Modern furniture design at Bauhaus wound up being one of the school's most important contributions. Marcel Bruer, for example, experimented with metal furniture and ultimately created lightweight, mass-producible metal chairs inspired by the steel tubes of his bicycle.
The textile workshop was also very lucrative, as fabrics from the weaving workshops proved to be the most commercially successful. Students experimented with a number of unorthodox materials, including cellophane, fiberglass, and metal.
One of the changes in the curriculum also eventually included the addition of typography. This workshop proved to be both a means of communication and means of artistic expression.
Sans serif typefaces and the incorporation of photography as a key element to promotional material served a visual symbol to the school's avant-garde tenet. These components would also become increasingly connected to the corporate identity and advertising (ie. for the mass market).

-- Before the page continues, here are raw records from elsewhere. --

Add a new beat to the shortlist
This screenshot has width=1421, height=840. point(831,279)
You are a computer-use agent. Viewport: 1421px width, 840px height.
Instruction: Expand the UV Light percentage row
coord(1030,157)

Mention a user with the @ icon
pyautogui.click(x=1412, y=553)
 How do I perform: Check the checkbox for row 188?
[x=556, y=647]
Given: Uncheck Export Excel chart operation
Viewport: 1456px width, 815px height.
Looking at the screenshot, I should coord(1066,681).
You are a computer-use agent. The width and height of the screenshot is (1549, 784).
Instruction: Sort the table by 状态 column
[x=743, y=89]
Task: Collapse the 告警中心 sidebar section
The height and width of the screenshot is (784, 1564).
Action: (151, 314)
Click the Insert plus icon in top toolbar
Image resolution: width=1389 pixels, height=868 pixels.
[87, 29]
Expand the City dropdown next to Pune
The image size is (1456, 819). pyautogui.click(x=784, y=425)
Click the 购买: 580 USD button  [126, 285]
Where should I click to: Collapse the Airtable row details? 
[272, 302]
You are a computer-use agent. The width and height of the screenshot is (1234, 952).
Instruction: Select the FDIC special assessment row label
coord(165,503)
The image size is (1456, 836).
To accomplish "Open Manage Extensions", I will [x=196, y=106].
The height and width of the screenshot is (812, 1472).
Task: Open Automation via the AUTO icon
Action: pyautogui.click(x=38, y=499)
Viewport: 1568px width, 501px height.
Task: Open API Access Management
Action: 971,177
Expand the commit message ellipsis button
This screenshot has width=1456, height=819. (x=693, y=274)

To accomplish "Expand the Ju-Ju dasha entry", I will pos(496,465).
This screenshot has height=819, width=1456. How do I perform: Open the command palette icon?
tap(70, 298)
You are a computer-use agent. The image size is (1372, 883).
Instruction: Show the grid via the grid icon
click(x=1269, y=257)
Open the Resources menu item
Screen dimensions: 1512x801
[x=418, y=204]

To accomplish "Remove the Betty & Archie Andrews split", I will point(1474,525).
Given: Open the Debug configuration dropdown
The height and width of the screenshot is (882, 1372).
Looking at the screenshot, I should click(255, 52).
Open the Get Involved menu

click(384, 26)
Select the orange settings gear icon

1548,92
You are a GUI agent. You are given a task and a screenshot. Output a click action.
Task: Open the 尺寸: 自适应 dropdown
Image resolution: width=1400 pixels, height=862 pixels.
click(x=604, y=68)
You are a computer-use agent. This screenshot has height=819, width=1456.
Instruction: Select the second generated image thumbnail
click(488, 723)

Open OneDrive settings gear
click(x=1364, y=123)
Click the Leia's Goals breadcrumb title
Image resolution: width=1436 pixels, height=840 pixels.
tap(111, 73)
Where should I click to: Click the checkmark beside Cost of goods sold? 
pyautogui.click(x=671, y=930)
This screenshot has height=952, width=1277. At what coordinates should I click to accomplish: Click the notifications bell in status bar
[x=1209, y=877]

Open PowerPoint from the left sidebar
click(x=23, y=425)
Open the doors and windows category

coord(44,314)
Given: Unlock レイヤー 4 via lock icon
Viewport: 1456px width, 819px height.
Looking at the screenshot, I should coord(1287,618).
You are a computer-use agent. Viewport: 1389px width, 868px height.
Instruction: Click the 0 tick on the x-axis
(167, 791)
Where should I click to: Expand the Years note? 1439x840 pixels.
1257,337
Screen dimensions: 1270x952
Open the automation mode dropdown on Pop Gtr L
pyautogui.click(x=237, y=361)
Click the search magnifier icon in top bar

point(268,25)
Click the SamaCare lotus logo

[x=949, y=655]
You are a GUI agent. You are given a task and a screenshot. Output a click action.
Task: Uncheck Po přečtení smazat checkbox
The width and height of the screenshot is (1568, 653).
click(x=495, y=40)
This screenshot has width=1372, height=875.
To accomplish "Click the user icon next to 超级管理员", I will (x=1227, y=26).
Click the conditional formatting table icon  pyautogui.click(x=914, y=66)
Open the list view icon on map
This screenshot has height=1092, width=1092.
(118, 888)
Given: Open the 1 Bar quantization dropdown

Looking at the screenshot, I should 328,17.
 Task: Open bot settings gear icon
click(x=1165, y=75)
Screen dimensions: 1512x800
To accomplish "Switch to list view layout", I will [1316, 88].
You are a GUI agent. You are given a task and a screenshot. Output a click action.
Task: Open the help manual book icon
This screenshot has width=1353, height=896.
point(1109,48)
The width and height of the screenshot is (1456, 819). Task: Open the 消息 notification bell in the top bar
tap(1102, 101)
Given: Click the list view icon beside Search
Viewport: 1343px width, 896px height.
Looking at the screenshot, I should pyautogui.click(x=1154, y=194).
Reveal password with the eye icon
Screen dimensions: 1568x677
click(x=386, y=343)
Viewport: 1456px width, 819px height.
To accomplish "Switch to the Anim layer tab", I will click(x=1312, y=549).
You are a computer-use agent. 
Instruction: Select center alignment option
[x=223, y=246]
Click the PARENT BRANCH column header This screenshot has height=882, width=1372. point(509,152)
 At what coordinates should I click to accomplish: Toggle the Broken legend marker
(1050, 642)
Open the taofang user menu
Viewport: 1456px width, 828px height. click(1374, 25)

A number of changes to Bauhaus (including the replacement of directors and changing locations for the actual school) occurred because of pressures from the Nazis. The school closed for good in 1933. During the course of WWII, many key figures from Bauhaus left the country. Many emigrated to the United States where their work and teaching philosophies continued to influence young designers.
Ultimately, Bauhaus had a major impact on art and architecture throughout Western Europe, the U.S., Canada, and Israel. The influence can be especially seen in Tel Aviv, where more than 4,000 Bauhaus Style " buildings were built thanks to 4 Israeli architects that studied at Bauhaus as well as others who studied throughout Europe.
Influence on the [Now] Modern World
Industrial design continues today, optimizing function, value, and appearance for the benefit of both consumer and producer. Just as art and design were fused during the production process at Bauhaus workshops, industrial design today is also an immersive, holistic experience where design is equally important to manufacture.
Today's modern furniture design is reminiscent of the Bauhaus designs of the 20th century. Metals, glass, plastic, and textiles of varying materials create furniture that not only serves a purpose but also makes a statement. And unless it's custom-made (or otherwise handmade by a craftsman), at least some elements are likely mass-produced. Think Ikea, here.
Technology and gadgets are much the same way. The iPhone--and all Apple products, really--are examples of such design concepts. Clean, sleek design that functions--for better or worse, depending on your stand, I guess. In either case, a phone is a phone is a phone. It's the extra technological and artistic elements that you are drawn to.
Either way, baby, your phone was made that way.
During the course of mass production, the design is separate from manufacture; the creative process of defining a product's form and feature occur well before components are actually made. When it comes time to actually manufacture the product, all that needs to occur is repetition. This manufacturing part of the process is often automated. The design component, however, maintains the human element.